Il tema del cancellare in psicoanalisi è enorme e non mi avventuro ad approfondirlo qui: mi limito a dire che molto ha a che fare con i meccanismi freudiani di rigetto o diniego. La cancellazione è un gesto psichico nell’ordine del lavoro del negativo (Green 1993; Balsamo 2021). Come tale è qualcosa che può passare attraverso il formato eterogeneo di una sottrazione che produce una memoria senza ricordi, una traccia muta che continua a ripetersi.
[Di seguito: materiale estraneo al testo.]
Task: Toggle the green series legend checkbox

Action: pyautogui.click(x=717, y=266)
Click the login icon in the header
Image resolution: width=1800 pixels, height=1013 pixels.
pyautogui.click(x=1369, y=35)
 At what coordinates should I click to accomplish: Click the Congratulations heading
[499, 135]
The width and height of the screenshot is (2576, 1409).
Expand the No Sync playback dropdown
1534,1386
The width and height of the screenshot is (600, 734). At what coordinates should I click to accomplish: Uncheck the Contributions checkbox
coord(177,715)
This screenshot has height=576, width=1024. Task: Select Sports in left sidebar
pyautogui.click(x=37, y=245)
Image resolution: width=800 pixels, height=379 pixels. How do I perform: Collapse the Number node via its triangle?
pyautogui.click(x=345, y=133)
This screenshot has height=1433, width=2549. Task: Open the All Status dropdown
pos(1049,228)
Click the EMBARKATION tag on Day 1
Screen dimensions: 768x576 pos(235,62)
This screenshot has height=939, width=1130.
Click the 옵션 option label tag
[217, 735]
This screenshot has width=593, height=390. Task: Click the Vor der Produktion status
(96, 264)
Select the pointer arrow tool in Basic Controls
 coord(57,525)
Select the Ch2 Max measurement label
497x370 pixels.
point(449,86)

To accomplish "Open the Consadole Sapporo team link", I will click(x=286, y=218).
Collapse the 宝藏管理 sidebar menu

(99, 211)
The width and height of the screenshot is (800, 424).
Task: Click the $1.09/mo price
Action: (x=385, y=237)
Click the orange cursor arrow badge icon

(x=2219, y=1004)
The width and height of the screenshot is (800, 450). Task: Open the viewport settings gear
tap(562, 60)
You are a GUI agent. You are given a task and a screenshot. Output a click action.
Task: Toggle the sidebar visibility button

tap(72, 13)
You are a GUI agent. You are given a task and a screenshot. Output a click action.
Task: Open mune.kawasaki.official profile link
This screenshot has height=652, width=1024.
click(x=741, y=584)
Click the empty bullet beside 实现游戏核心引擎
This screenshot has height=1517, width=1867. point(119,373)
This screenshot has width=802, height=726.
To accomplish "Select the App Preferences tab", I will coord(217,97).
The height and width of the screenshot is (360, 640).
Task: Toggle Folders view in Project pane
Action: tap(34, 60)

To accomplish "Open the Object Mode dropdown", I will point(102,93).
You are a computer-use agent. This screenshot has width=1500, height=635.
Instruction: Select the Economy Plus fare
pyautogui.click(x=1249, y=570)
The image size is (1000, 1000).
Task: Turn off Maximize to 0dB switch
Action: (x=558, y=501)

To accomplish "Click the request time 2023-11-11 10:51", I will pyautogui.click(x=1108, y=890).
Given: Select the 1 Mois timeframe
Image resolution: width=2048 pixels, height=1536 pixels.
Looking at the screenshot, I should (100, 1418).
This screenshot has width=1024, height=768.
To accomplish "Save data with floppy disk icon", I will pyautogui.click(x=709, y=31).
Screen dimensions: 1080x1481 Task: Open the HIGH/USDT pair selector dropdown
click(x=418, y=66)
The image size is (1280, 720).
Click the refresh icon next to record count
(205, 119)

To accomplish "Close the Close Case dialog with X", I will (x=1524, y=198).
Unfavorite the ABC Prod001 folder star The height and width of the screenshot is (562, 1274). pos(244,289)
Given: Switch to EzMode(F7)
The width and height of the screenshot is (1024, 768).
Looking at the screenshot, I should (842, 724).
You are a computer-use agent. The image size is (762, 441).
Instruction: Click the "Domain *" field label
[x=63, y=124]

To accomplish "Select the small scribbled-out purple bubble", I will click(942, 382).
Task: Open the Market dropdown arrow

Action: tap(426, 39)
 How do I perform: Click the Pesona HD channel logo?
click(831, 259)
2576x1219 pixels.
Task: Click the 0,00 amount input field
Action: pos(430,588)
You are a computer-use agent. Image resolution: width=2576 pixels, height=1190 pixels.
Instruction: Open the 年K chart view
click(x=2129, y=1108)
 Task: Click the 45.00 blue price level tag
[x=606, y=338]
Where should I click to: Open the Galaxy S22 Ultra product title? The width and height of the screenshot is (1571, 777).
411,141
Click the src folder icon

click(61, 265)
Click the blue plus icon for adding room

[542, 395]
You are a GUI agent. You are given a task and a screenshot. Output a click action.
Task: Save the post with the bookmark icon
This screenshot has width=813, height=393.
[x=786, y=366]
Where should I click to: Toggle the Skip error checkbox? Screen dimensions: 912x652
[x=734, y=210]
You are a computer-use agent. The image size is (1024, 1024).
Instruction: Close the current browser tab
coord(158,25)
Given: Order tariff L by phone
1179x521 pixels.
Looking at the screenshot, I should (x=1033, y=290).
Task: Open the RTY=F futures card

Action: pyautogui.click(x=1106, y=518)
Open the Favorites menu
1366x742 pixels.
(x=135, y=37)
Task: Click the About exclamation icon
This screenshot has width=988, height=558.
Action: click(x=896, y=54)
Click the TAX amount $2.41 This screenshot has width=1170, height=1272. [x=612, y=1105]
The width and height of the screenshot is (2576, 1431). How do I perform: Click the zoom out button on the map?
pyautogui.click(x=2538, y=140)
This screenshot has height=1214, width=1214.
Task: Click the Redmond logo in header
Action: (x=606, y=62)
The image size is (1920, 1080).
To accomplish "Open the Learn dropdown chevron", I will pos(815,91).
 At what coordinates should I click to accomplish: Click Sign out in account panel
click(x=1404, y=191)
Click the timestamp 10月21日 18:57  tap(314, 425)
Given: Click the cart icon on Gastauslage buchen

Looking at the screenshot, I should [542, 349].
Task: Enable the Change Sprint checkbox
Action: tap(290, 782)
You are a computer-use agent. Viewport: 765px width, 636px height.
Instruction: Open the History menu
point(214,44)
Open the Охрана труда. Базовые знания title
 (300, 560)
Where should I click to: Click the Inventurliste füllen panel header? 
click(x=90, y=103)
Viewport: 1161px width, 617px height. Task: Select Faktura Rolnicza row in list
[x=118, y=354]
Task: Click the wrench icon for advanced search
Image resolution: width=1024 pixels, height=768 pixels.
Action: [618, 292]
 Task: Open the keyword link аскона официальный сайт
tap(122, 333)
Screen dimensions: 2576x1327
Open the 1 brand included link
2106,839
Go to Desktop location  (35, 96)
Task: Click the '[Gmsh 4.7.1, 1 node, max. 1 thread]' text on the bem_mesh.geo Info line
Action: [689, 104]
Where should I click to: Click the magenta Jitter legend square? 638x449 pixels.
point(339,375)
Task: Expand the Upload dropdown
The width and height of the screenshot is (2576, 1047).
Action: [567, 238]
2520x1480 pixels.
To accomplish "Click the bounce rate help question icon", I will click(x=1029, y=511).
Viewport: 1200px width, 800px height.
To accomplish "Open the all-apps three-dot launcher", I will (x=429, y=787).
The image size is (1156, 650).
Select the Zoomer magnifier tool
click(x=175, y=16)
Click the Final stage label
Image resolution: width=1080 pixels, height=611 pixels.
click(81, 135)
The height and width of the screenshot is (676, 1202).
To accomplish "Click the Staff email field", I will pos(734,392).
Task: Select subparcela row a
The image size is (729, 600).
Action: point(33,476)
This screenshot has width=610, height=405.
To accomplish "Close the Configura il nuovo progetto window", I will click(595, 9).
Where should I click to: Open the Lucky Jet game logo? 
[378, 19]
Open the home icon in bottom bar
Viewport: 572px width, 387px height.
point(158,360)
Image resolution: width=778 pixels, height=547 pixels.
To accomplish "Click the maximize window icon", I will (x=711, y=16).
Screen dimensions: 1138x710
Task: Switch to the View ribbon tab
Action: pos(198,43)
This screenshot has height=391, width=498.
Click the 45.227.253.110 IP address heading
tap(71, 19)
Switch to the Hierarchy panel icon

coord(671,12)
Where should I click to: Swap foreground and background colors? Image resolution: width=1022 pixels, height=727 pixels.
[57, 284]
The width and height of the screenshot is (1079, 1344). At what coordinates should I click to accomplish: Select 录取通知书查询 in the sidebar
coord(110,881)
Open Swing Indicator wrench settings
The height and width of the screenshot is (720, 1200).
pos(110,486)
Qui ci si potrebbe chiedere: cosa significa in analisi, entrare nel gioco della cancellazione/sottrazione? Cosa avviene nella psiche quando un elemento traumatico provoca una spinta alla “cancellazione” dell’evento doloroso che si tenta di occultare?  E attraverso quali processi, al contrario, diventa possibile contestualizzare e storicizzare (Bastianini 2024), ospitando nella propria mente anche ciò che ha potuto ferirci? Come possiamo tollerare che anche l’onnipotenza, il diniego, la nostalgia di un umano che prescinda da ogni separatezza e “cancelletto” categoriale ci appartengono?

Capita che i pazienti ci chiedano di lasciarci attraversare dall’angoscia originata dalla rinuncia a interpretare questo come un sintomo, a partire dalla visione del mondo che condividiamo con la comunità analitica di cui facciamo parte. A volte ci costringono a dislocare le nostre categorie affettive ed epistemiche altrove, magari dalle parti di qualcosa di ibrido. Scopriamo così finali “sorpresa”, che magari rimaneggiano i più “classici dei finali a sorpresa”.

Nell’Uomo Mosé, testo che da molti viene considerato alla stregua di un caso clinico sull'universale Uomo, Freud mostra come il metodo analitico sia un lavoro di costruzioni proprio là dove il trauma ha cancellato il ricordo. Tra le tante domande aperte da questo testo ce ne è una intorno al problema delle dinamiche del divenire umano, come condizione antropologica che abbandona la specie del “sapiens” al destino di un incontro asimmetrico con l’Altro.

È nei sintomi, nei conflitti irrisolti e negli intoppi che spesso si esprimere il punto nel quale una singolarità resiste e magari - rifiutandosi di affermare - continua a domandare.

Perché la produzione di senso è innanzitutto produzione di scarti e gli scarti sono, per definizione, quanto resistendo alla trasformazione della materia, spinge avanti il processo.

Per concludere, farei un omaggio a Bettini rifacendomi a Platone.

Dare una forma, mettere il mondo in forma, significa imbattersi negli scarti, nei capelli e nel fango che, nel Parmenide platonico, già inquietavano il giovane Socrate alle prese con le obiezioni del vecchio filosofo eleate. Al Socrate saccente ragazzetto ateniese, Parmenide, nella finzione platonica, aveva chiesto se anche su quegli scarti di lavorazione risplendesse la luce della verità di cui Socrate si era fatto alfiere con la sua teoria delle Idee. E al rifiuto di quello di accordare uno statuto ontologico a cose di nessun valore, Parmenide aveva ribattuto con una affermazione che suona come una delle più singolari definizioni della filosofia presenti nel corpus platonico: “Quando non disprezzerai più nessuna di queste cose, allora forse la filosofia ti avrà veramente preso”.